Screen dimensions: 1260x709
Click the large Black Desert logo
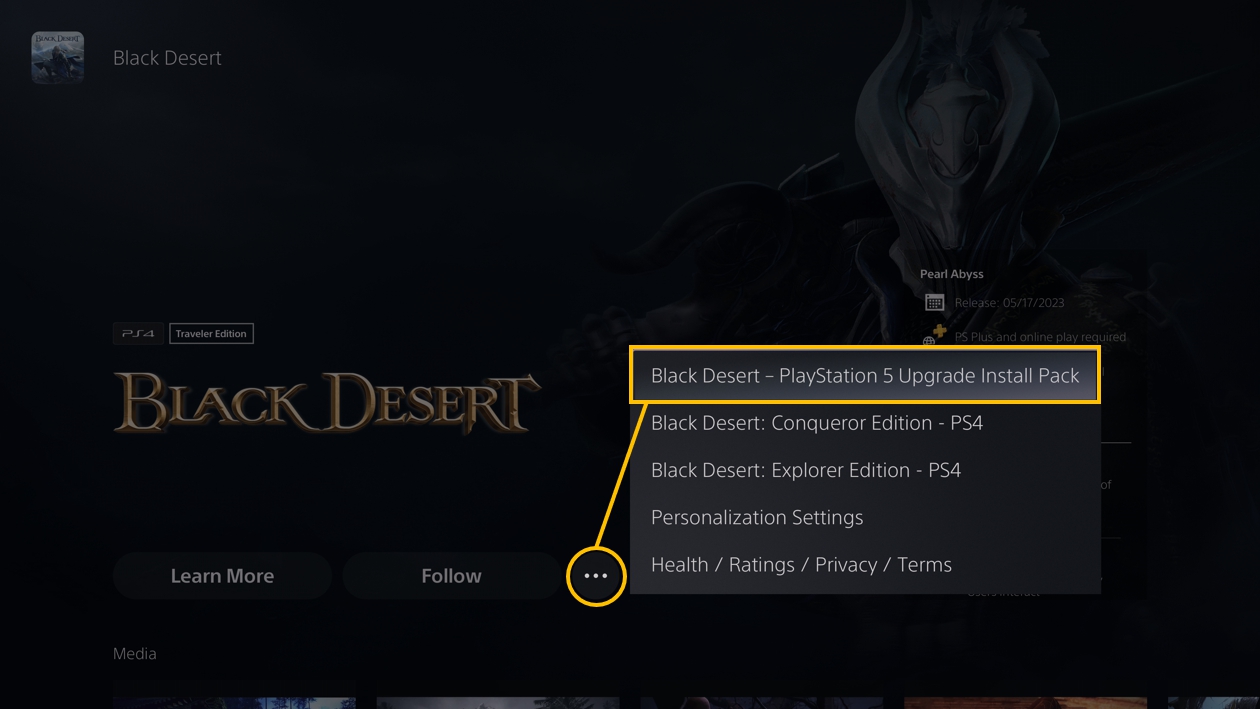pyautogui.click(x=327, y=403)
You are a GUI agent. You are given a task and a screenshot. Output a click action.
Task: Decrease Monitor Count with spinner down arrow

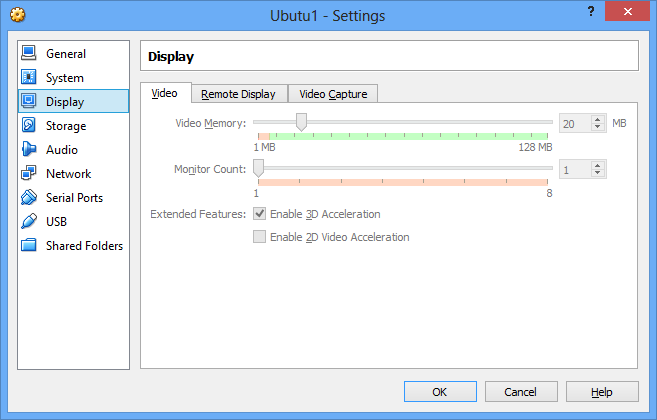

> [Task statement] Each line of the data should be printed again exactly. Please leave pictures out.

> [Exercise output]
Screen dimensions: 1260x709
Click the large Black Desert logo
pyautogui.click(x=327, y=403)
You are a GUI agent. You are given a task and a screenshot. Output a click action.
Task: Decrease Monitor Count with spinner down arrow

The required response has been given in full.